Os oficiais nunca chegaram a ser encontrados e os dois activistas nunca mais foram vistos. Também não se têm registado quaisquer progressos nas investigações, segundo denunciou à Amnistia Internacional a filha de Luísa Posa-Dominado, May Wan. Recorde-se que nas Filipinas continuam a ser perpetuados assassinatos por motivos políticos e desaparecimentos forçados, ao mesmo tempo que é negada justiça às testemunhas e às famílias das vítimas. Tudo isto continua a ser prática comum mesmo após a denúncia feita em 2006 pela Amnistia Internacional, quando foi lançado o relatório Philippines: Political Killings, Human Rights and the Peace Process.

Perante isto, a Amnistia Internacional relança agora a Campanha Testemunhando a Justiça – Quebrar a Corrente da Impunidade. Entre outras acções, na semana passada foi enviada uma Carta Aberta ao Presidente Filipino, assinada por diversas secções da AI, incluindo a Portuguesa, apelando a que investigue todos os casos de execuções extrajudiciais e de desaparecimentos forçados, julgando os seus autores. Para ler a Carta Aberta e saber mais informações sobre esta campanha, consulte o site oficial.

 

Chade

altIbni Oumar Mahamat Saleh, líder de um partido político da oposição e porta-voz de uma coligação política, foi levado de sua casa, na capital do Chade, N’Djaména, a 3 de Fevereiro de 2008, por membros das forças de segurança do país. A detenção ocorreu algumas horas após o Exército do Chade ter conseguido travar uma ofensiva armada feita por grupos rebeldes. Desde então, o activista político nunca mais foi visto.

O que aconteceu a Ibni Saleh é muito semelhante àquele que tem sido o destino de várias outras pessoas no Chade. Recorde-se que, em Abril de 2006 e em Novembro de 2007, vinte Chadianos, oficiais e civis de altos cargos, foram presos, desconhecendo-se desde então o seu paradeiro. A 13 de Abril de 2006 mais de 14 oficiais armados e civis foram detidos pelas forças de segurança na sequência de movimentos armados da oposição. Entre eles encontrava-se o Chefe do Estado-Maior do Exército, Abdouramane Youssouf Seid.

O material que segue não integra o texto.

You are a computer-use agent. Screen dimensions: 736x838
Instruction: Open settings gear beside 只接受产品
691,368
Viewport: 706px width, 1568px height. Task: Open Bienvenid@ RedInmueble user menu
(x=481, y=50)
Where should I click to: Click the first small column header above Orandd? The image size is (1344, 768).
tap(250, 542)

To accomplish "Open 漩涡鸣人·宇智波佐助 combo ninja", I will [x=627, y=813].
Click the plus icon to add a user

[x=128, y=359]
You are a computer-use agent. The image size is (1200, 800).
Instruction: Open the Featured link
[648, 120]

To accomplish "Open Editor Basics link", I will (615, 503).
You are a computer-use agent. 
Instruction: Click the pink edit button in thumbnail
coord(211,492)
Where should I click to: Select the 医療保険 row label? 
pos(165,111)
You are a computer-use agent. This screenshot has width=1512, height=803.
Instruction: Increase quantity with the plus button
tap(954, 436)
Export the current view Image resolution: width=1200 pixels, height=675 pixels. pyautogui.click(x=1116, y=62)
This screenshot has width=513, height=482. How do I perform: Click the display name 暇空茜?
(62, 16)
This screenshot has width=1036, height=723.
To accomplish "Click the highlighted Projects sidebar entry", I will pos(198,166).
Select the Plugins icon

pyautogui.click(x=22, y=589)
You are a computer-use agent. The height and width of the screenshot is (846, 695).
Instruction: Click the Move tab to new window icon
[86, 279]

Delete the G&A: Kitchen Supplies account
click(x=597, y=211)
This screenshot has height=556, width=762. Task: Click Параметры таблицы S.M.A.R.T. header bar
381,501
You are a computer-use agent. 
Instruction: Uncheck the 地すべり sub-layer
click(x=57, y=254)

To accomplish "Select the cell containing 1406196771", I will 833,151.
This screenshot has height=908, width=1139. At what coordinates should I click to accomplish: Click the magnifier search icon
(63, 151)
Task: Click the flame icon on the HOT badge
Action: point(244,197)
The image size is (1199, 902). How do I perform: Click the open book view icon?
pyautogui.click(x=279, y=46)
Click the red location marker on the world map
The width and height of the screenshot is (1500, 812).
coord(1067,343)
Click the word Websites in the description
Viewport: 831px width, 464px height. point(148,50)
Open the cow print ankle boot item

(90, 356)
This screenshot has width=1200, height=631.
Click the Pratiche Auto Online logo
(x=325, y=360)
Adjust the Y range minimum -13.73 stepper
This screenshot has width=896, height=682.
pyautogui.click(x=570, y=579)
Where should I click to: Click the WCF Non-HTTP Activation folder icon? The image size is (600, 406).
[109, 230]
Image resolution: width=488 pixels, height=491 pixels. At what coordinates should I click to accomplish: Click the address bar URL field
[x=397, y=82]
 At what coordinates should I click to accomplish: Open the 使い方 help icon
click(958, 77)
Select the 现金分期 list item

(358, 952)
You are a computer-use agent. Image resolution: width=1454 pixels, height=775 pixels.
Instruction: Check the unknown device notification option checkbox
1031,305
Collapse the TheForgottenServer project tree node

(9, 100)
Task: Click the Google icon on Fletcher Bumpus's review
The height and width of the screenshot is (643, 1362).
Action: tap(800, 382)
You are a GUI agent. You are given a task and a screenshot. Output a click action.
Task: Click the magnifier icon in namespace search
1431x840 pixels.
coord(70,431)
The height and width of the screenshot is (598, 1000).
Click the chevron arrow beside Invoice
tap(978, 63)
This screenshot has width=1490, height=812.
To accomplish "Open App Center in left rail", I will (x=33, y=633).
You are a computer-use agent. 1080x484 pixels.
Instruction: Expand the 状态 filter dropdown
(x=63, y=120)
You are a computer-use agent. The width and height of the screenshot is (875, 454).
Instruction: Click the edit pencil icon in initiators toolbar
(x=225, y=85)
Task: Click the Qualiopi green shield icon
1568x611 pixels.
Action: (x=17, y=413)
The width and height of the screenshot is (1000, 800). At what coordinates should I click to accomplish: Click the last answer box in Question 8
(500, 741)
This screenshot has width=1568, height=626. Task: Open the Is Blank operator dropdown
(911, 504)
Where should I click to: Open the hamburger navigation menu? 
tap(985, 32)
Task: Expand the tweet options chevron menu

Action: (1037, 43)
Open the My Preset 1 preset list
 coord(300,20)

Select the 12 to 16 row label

Até hoje, apenas um dos desaparecidos forçados chadianos voltou a aparecer. Trata-se de Haroun Mahamat Adboulaye, Sultão do departamento de Dar Tama, que foi libertado em Maio de 2008 de uma instalação de segurança em N’Djaména. Relativamente aos outros detidos, as autoridades Chadianas têm recusado divulgar qualquer informação. Os delegados da Amnistia Internacional já visitaram o país, em Maio deste ano, tendo discutido o assunto com diversos oficiais, incluindo o Primeiro-Ministro e o Ministro da Justiça. Espera-se que a situação no país venha a melhorar.